Foraging for food and medicine in Portland
CLOCKWISE FROM LEFT: Rebecca Lerner harvests hawthorn berries; sea-buckthorn berries; geranium; blackberry; bittercress; chickweed; and mint. All have possible culinary or medicinal uses.

Rebecca Lerner stops along a low concrete wall on NE Alberta Street and points down at a clump of green leaves poking out of a crack. Where some see weeds, Lerner sees teas, vitamins, soups, and tools. “This is a place I would harvest from,” she says. “It would be really hard for a dog to get up here. It’s a pretty safe spot with a lot of different plants.” 

Five years ago, Lerner started a popular foraging blog and began leading educational tours around her Alberta hood. This month, the respected outdoors-oriented press Globe Pequot publishes her first book, Dandelion Hunter: Foraging the Urban Wilderness. The memoir/manual chronicles Lerner’s exploits with weeds and encounters with the resourceful locals who scour the cityscape for food.

As she strolls on, Lerner points to berries, bushes, ferns; she can recite their uses, tastes, medicinal properties, and historical applications. “This is yucca,” she says, for example. “I’m very excited about this.

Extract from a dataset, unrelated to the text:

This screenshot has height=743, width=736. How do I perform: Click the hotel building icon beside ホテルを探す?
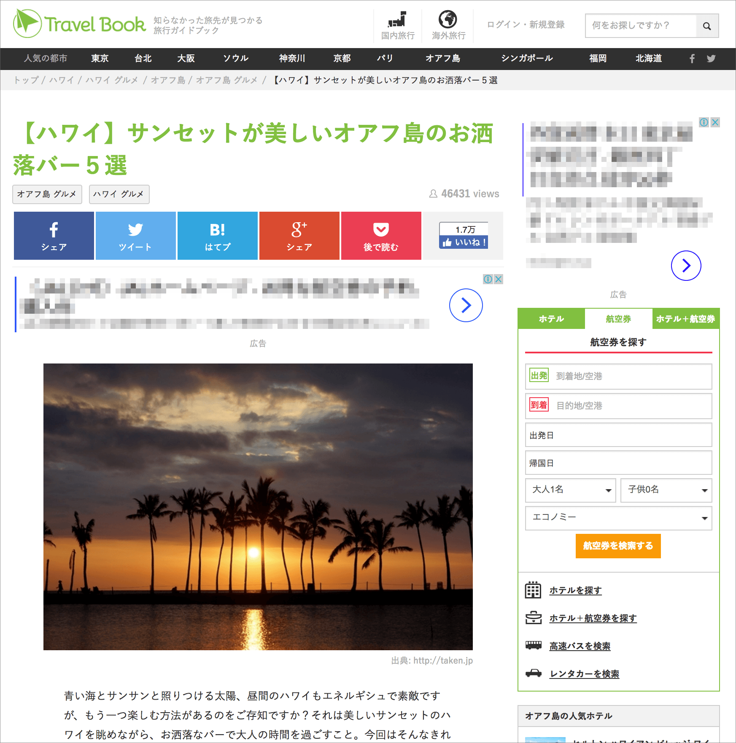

The ends are so sharp, you can use them as sewing needles. The root is actually fish poison, so you can pound it, put in still water, and then collect the stunned fish that float to the surface.” 

In an emergency, the knowledge in Dandelion Hunter could save your life—or, come the Apocalypse, at least prolong the grim business of survival. In the meantime, Lerner can help city dwellers with adventurous palettes avoid plants that taste like bitter ash, and can point the way to some underappreciated hygiene options. 

“This is chickweed,” she says as we sample a beautifully green, spiraling plant with a pleasant flavor. “It’s an all-purpose health food and detoxifier, loaded with vitamins. And over here is a kind of geranium—it tastes really bad, but it’s used as a medicinal astringent. It’s something you can douche with.” On a less gender-specific note, she points out purple dead nettle, a square-stemmed, fuzzy-leafed plant that tastes bad but at least isn’t poisonous.

To be honest, nothing tastes too great. But after two hours of exploring a five-block area with Lerner, the asphalt and concrete do seem different: now teeming with life and forgotten lore that she is working to revive. Auspiciously for Lerner, the publication of her book coincides with the beginning of spring and the start of prime foraging season. “Everything comes back,” she says.

Rebecca Lerner will read from her book Dandelion Hunter: Foraging the Urban Wilderness at Powell's Books on Hawthorne at 7:30 pm on April 18.